Tustin Unified Sch. Dist., in which the district court affirmed an ALJ's decision that a deaf student was not entitled to CART under IDEA, is similar to Poway Unified Sch. Dist. It is true, as K.C. argues, that the IEP at issue in Tustin Unified Sch. Dist. did not recommend any kind of transcription service, although the school district "raised the possibility of Type-Well" during the IEP process. Id. at *4. But again, the plaintiff's impairment was similar to that of K.C.'s, and the district court's finding certainly has some persuasive value in this case. "Most critically," the district court held, "the fact that CART services would `maximize' K.M.'s potential does not mandate the District to provide them so long as the District was providing sufficient accommodations for K.M. to offer her a reasonable educational benefit." Id. at *13.
In her opposition to the District's motion for summary judgment, she argues that "changes to IDEA since Rowley ... include an obligation to consider the communication needs of the student regardless of grades or other progress made at school" and she cites 20 U.S.C. § 1414(d)(3)(B)(iv) and Cal.
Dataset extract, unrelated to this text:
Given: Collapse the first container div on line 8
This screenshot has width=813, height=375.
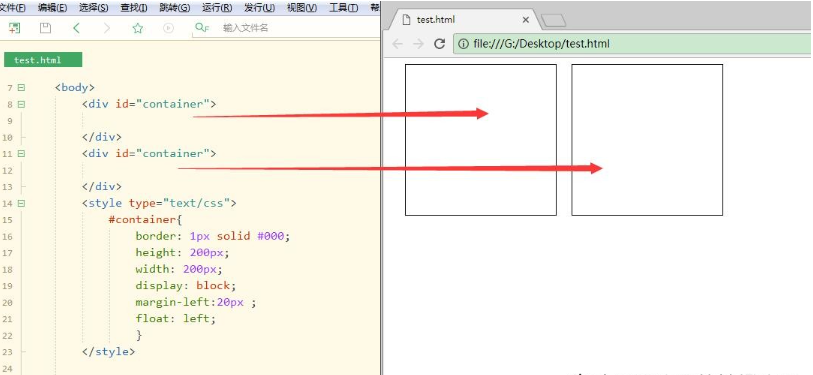Looking at the screenshot, I should tap(21, 104).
Educ. Code § 56341.1(b)(4), which are basically identical. (Dkt. No. 24 at 10.) Section 1414(d)(3)(B)(iv) requires an IEP team to "consider the communication needs of the child, and in the case of a child who is deaf or hard of hearing, consider the child's language and communication needs, opportunities for direct communications with peers and professional personnel in the child's language and communication mode, academic level, and full range of needs, including opportunities for direct instruction in the child's language and communication mode." None of that modifies or undercuts the Supreme Court's holding in Rowley that an IEP and personalized instruction should enable K.C. to "achieve passing marks and advance from grade to grade." Rowley, 458 U.S. at 204, 102 S.Ct. 3034.